Definir la alternativa histórica entre las mochilas todas flacas e iguales, como base para la libertad individual y la justicia versus los gigantescos vagones llenos de riqueza, en medio de un mar de miseria y hambre, es atroz y no nos lleva al precipicio. Solo es un problema de tiempo. Por ahora, aún en medio de la pandemia ganan siempre los más poderosos. La diferencia con la vieja definición del imperialismo, es que hoy esas riquezas se concentran en empresas más poderosas que los propios Estados. Es el imperio de las transnacionales, cada día más virtuales y financieras, más entrometidas en nuestras vidas al punto de transformar a la mayoría del planeta en sus trabajadores gratuitos. Y además difunden la idea de que una chispa de genialidad nos puede transformar a todos en multimillonarios. Es además de una falsedad material una enorme trampa ideológica.
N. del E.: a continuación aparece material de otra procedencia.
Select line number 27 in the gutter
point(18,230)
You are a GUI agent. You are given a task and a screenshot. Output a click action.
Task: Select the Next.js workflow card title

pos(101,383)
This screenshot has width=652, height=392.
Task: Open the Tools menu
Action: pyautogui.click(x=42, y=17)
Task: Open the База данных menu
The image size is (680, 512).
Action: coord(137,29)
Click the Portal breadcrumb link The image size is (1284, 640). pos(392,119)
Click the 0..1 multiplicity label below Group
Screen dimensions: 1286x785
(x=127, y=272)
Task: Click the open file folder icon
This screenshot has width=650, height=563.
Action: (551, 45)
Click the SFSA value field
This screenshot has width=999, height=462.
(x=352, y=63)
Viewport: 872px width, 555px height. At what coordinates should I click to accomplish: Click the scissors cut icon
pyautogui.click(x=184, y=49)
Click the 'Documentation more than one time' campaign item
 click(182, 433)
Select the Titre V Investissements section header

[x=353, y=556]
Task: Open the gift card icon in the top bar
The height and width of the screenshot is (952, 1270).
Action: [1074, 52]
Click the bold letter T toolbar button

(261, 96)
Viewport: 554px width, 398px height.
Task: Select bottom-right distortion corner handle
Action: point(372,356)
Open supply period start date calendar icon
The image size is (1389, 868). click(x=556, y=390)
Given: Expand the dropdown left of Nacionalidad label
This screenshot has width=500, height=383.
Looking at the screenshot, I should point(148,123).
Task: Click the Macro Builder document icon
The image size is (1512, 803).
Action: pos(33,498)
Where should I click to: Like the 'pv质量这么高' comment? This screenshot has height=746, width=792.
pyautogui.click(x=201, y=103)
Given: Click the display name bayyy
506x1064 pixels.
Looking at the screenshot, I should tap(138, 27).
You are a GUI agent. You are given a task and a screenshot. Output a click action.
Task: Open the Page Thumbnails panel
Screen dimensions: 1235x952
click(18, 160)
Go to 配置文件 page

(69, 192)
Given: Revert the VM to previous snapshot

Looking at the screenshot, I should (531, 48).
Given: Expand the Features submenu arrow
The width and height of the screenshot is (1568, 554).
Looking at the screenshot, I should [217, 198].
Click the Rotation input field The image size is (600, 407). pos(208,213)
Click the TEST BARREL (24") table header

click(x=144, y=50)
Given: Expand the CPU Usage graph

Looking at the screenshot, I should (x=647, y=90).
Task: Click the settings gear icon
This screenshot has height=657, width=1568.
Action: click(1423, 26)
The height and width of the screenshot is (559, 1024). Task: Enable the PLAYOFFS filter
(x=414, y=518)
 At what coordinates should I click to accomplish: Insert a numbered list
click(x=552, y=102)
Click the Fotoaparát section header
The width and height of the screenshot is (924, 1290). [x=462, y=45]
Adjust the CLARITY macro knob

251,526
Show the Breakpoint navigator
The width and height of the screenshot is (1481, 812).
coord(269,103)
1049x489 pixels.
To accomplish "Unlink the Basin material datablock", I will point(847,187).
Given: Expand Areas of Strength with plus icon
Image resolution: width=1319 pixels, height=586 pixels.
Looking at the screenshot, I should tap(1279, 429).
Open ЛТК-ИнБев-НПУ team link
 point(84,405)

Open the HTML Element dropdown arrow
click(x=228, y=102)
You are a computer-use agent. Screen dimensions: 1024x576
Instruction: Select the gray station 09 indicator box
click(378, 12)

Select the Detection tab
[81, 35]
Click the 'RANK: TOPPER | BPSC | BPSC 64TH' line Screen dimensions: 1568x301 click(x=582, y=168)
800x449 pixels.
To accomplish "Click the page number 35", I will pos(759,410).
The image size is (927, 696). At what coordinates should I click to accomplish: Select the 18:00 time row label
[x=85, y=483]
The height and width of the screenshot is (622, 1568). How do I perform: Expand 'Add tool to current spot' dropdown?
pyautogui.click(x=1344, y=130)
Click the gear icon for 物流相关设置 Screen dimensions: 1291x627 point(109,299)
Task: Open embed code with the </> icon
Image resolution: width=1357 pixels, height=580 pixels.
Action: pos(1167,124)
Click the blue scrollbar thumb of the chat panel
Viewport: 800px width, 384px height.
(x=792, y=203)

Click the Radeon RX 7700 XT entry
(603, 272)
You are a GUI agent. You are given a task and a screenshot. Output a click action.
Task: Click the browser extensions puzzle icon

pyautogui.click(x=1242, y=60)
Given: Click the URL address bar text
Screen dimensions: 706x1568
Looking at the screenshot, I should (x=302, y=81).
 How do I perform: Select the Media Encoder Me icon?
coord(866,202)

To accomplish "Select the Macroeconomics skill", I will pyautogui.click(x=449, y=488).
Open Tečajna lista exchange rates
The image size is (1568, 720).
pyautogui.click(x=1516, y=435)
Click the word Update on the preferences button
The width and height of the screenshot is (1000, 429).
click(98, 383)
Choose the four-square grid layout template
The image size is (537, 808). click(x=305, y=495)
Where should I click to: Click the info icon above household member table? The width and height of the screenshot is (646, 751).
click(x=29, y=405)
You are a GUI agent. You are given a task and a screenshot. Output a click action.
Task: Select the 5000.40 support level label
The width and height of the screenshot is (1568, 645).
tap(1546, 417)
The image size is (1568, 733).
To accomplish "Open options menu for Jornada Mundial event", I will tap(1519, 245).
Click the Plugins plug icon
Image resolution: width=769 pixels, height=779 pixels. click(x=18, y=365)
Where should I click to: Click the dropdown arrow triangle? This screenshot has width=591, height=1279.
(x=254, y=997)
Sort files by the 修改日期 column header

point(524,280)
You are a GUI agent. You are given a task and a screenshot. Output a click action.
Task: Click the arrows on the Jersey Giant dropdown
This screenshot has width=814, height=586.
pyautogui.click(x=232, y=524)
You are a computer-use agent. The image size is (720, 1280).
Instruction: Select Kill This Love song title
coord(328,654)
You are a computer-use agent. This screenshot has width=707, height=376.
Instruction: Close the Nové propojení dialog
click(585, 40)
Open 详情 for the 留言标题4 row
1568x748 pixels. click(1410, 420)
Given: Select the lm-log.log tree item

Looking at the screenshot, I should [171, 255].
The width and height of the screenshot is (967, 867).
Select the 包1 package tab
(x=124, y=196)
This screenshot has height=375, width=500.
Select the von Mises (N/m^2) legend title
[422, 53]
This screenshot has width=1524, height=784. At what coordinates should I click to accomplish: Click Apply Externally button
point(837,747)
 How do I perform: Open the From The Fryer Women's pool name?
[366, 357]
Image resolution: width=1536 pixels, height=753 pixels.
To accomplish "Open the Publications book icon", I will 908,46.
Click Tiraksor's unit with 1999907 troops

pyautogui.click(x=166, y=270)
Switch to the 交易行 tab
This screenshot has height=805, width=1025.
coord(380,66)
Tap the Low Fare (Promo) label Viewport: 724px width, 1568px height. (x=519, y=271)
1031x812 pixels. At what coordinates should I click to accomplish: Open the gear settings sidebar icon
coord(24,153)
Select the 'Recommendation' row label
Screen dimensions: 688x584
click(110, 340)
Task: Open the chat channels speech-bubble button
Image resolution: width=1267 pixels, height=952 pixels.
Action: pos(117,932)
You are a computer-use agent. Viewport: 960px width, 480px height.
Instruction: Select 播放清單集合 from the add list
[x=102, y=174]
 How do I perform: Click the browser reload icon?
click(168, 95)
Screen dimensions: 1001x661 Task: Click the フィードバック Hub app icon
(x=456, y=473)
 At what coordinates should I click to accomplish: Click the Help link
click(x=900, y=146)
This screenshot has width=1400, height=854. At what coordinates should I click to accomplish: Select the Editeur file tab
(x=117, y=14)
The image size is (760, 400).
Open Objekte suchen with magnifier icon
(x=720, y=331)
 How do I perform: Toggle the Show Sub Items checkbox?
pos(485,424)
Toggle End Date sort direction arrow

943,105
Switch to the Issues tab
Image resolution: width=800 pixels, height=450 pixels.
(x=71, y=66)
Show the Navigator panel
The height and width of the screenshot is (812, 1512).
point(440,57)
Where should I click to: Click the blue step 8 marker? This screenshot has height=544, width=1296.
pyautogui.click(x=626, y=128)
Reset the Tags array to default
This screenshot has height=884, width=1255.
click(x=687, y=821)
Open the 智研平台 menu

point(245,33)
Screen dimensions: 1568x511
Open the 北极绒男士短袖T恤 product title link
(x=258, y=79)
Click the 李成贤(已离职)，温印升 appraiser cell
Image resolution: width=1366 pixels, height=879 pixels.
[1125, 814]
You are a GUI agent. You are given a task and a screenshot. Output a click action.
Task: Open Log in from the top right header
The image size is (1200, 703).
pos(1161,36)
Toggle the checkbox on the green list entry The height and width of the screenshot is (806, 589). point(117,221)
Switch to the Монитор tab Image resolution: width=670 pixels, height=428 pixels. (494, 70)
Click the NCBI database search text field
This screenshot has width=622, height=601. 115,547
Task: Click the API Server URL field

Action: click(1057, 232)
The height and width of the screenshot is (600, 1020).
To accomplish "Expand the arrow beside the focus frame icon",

El éxito estruendoso de China, que es sin duda alguna, la mayor revolución triunfante sobre la miseria y la pobreza en toda la historia, sacando de esa condición a cientos de millones de personas en pocos años y generando un nivel de riqueza material y cultural impresionante, no se debe precisamente a las flacas mochilas, pero en las izquierdas no nos hemos inmutado de buscarle explicaciones críticas a ese proceso. Está tan lejos… sobre todo de nuestras cabezas.

Voy a terminar contando una anécdota, hoy vi en una vidriera de una tienda de la Ciudad Vieja a un grupo de muchachas con el uniforme de una empresa de limpieza, mirando y deseando en silencio vestidos, pantalones, y zapatos. Me detuve un instante y el reflejo de los vidrios me mostraba rostros de gente de trabajo, que se gana su pan con gran esfuerzo y a la intemperie y que querría poder acceder a otras cosas, a más cosas y si fuera posible llevar en su mochila sus gustos, sus deseos, sus aspiraciones. ¿Hay que explicarles que deben conformarse, que en realidad ya tienen lo fundamental? Yo no me hubiera animado a esa tarea, me sentiría un gran hipócrita y un mentiroso. Pero no por ello, voy a negar que esa contradicción entre el valor de las mochilas y la libertad existe y hay que ser capaces de interpelarla. El problema es que no le hemos encontrado una solución real, solo apelaciones y poco más.

Lo que la historia bien contada nunca ha desmentido es la afirmación de Tomás Moro en Utopía: “Nada se puede dar a un hombre si no es quitándoselo a otro”. Y no era de izquierda.